As previously discussed, no two cases of Parkinson’s are the same, and as a result, the treatment needs of each individual will be different. This is termed a multi-modal, or personalised, approach. 

Looking ahead, once a drug or treatment has been determined to stop or slow the progression of Parkinson’s, neurons will require ‘neuroprotection’, and this is another important area of Parkinson’s research. Other strategies aim to nourish and protect dopamine neurons by introducing neurotrophic factors. 

Of further research interest is dopamine cell replacement therapy, which seeks to introduce healthy functioning dopamine neurons deep into the brain to replace those neurons lost.

Neuroprotection

Neuroprotection refers generally to the ability of therapies to prevent neuron death. Therapies that fall in this category may be targeting a feature of Parkinson’s that is not included in our five therapy targets, may have an unknown mechanism of action, or may be acting on multiple targets. One class of drugs that is of particular interest for this area are GLP-1 receptor agonists, a Type 2 diabetes medication.

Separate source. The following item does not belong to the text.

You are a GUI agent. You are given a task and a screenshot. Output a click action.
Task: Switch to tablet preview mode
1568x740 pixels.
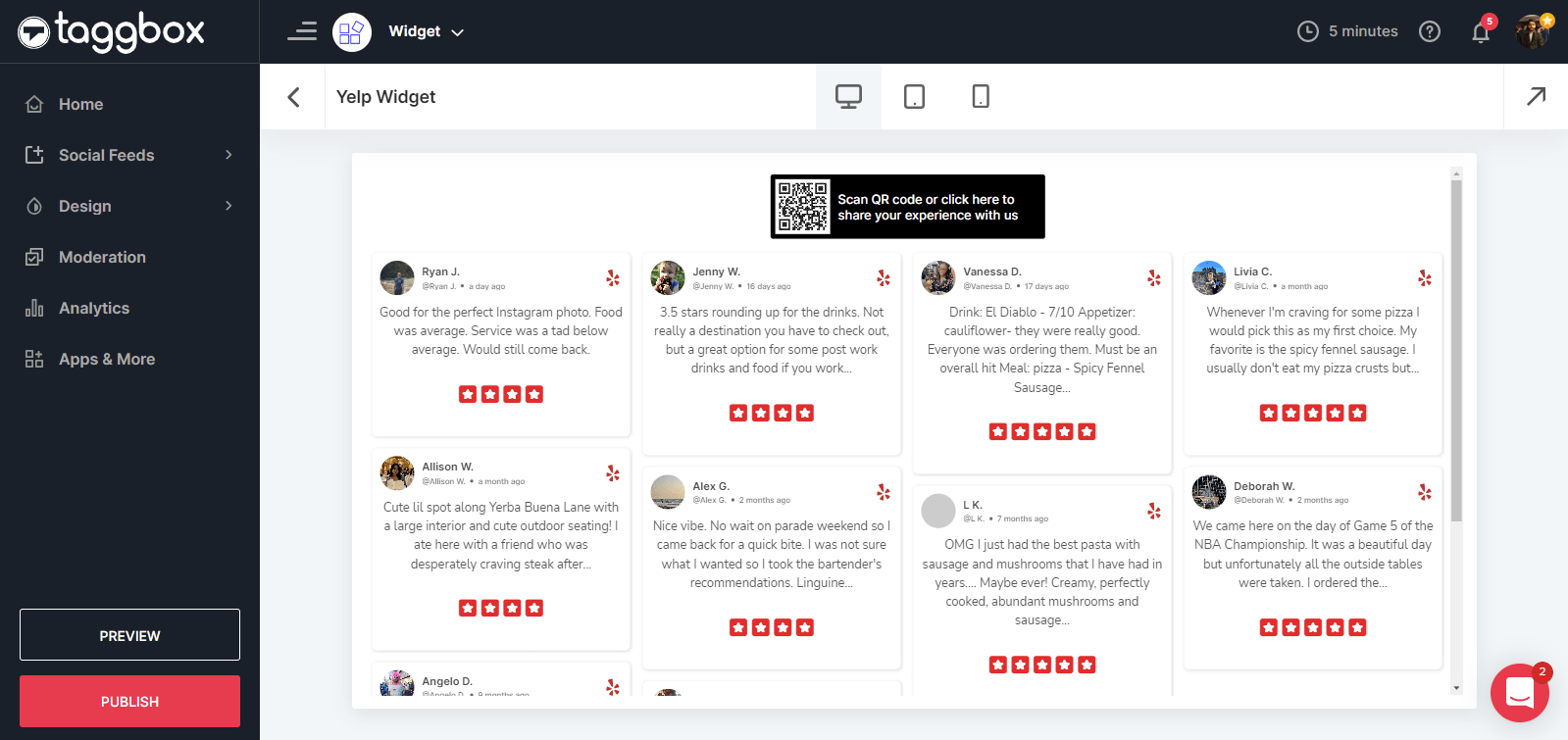[x=914, y=96]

Learn more about GLP-1 receptor agonists
Nerve growth (neurotrophic) factors

Nerve growth factors, also called neurotrophic factors, are proteins that support neurons by encouraging their growth, development, and survival. Researchers believe increasing levels of these factors may help prevent dopamine neuron loss by protecting and restoring neurons, thus slowing Parkinson’s progression. Several neurotrophic factors associated with dopamine-producing neurons are currently being researched pre-clinically and in trials around the globe to determine whether they could restore neuron function.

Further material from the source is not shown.